Nascido em Brasília e criado em Goiás, Dalton Paula, um ex-bombeiro, é hoje, aos 39 anos, um artista consagrado, com obras nos acervos do Museu de Arte Moderna de Nova York (MoMA), do Art Institute of Chicago e participação na Bienal de São Paulo (a 32ª edição, em 2016). Agora ele ganha uma exposição individual no Museu de Arte de São Paulo (Masp), Retratos Brasileiros, a ser aberta nesta sexta, 29.

A exposição reúne um conjunto de 30 retratos de negros que ajudaram a mudar o País e tiveram seus nomes simplesmente apagados pela história oficial. Com curadoria do diretor artístico do Masp, Adriano Pedrosa, da curadora-assistente do museu, Glaucea Britto, e da historiadora Lilia Moritz Schwarcz, curadora convidada, a mostra presta tributo a líderes e mártires negros, das quais 12 foram doadas ao museu pelo artista.

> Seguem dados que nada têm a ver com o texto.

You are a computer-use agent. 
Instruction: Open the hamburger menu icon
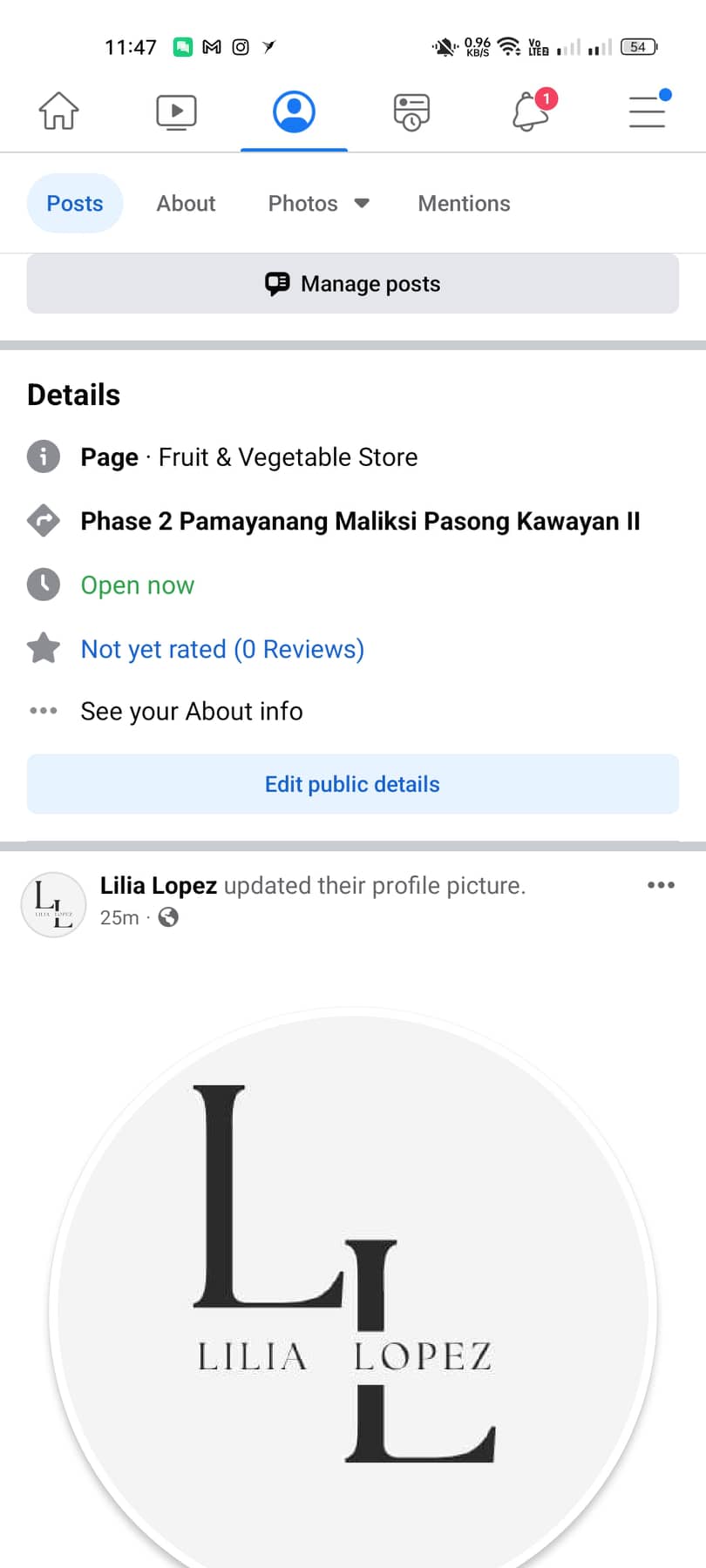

É um gesto generoso de Dalton Paula, cujos retratos custam hoje US$ 20 mil cada um. Representado no Brasil pela Galeria Sé, de São Paulo, e, nos Estados Unidos, pela Alexander and Bonin, o pintor brasileiro conseguiu figurar na galeria nova-iorquina ao lado do pintor irlandês Sean Scully, grande nome da abstração geométrica.

No começo, quando saiu de Brasília e montou residência em Goiânia, Dalton vendia suas pinturas por um valor simbólico, apenas para comprar tintas e telas. Trabalhando por 12 anos como bombeiro (de 2004 a 2016), ele usou o tempo livre para estudar arte. O esforço foi recompensado: premiado, participou de mostras importantes como o Panorama de Arte Brasileira do MAM (em 2019) e, atualmente, corre os EUA na itinerância da premiada mostra do Masp, Histórias Afro-Atlânticas.

MISSÃO

Com humildade, Dalton fala de seus retratos como uma missão que recebeu de seus ancestrais. “Eu não via corpos negros nas capas de revista, sentia-me deslocado, e então, ao frequentar quilombos, senti que essa invisibilidade do negro era como uma doença que precisava de cura.”

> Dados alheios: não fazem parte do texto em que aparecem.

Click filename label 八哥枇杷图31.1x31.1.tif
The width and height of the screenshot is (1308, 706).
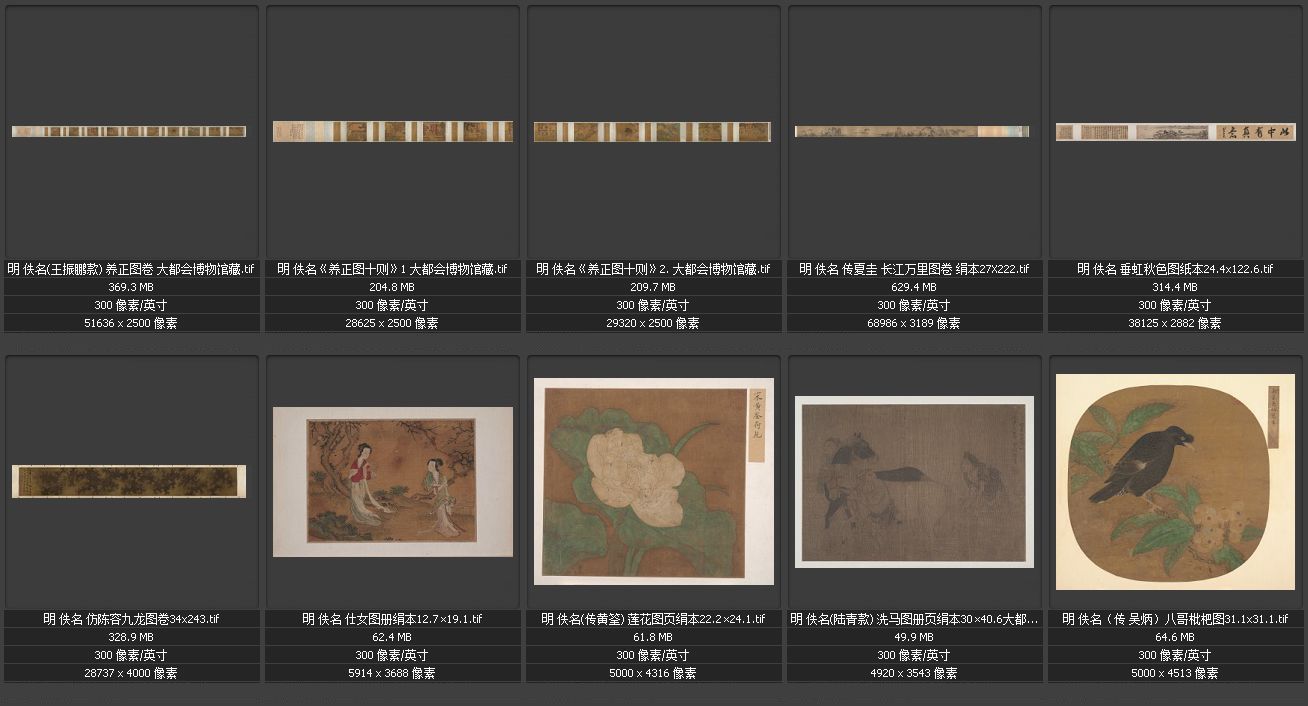[1175, 619]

Numa sociedade branca e eurocêntrica, em que o gênero retrato surgiu para servir às elites políticas, sociais e religiosas, como lembra a historiadora Lilia Schwarcz, foi um gesto revolucionário de Dalton tirar do limbo heróis negros como os líderes Daniel e João Antonio de Araújo. Ambos escravizados, reivindicavam alforria e planejaram uma insurreição contra seus senhores.

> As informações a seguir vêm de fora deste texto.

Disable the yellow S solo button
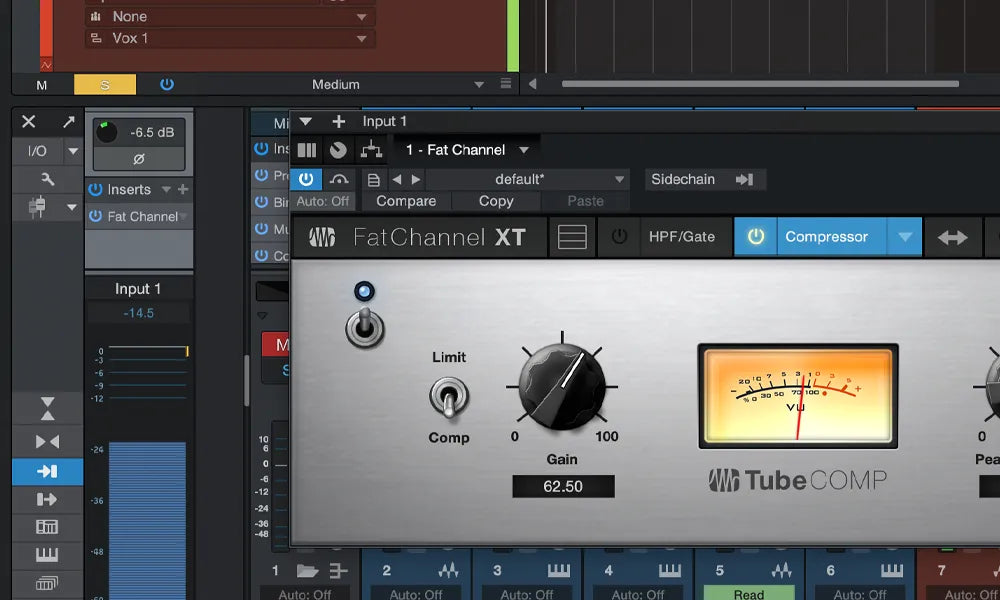 [x=105, y=85]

Lilia observa que a história oficial ensina os escolares que a princesa Isabel teria “dado a liberdade” a esses escravos, “apagando toda uma atividade rebelde de pessoas negras que lutaram pela liberdade”. Escravos, até então, só eram fotografados para o uso da ciência ou como modelos de “servidores dóceis e subjugados” em fotos vendidas no exterior, complementa.

Dalton teve a ideia de recorrer a personagens históricos renegados para distinguir seus ancestrais com a mesma deferência com que os retratistas do passado tratavam os nobres e burgueses caucasianos.

CABELOS

“Os cabelos dos retratados são sempre pintados com folhas de ouro, que fazem as vezes de coroas (ou auras) ou do ori (cabeça em iorubá, um conceito espiritual relacionado à intuição)”, explica Dalton. O ouro, na tradição da pintura ocidental, distingue os santos dos simples mortais, por ser um metal de natureza incorruptível.

A cor de fundo dos retratos é quase sempre o azul-celeste dos retratos populares colorizados que parentes de anônimos encomendam para eternizar a memória dos seus mortos. “Sinto-me como um arqueólogo ao pintar esses retratos da gente dos quilombos”, diz Dalton, contando que muitos de seus “anônimos” são descritos pelos descendentes quilombolas como um retrato falado, de forma precisa.

Há casos curiosos de personagens como o de um “feiticeiro” de Minas Gerais, pintado com vestes brancas e fundo verde, cores associadas à medicina e à cura com ervas medicinais. Outro pai de santo cultuado na diáspora, o Pai Assumano, alufá (chefe religioso) radicado no Rio, é retratado como um líder islâmico com seu boné de oração pintado com pó de ouro. E não são só homens nessa narrativa: Mariana Crioula, que participou da fuga de escravos liderados por Manuel Congo, morta em 1838 pela Guarda Nacional, é eternizada como rainha por Dalton.

Seus trabalhos mais recentes são a capa da biografia de Lima Barreto por Lilia Schwarcz e a ilustração de dois livros infantis do cantor e compositor Itamar Assumpção (1949-2003).

Retratos Brasileiros

Masp. Av. Paulista, 1.578, tel. 3149-5959. 3ª, 10h/20h, gratuito. 4ª/dom., 10h/18h. R$ 50. Até 30/10

As informações são do jornal O Estado de S. Paulo.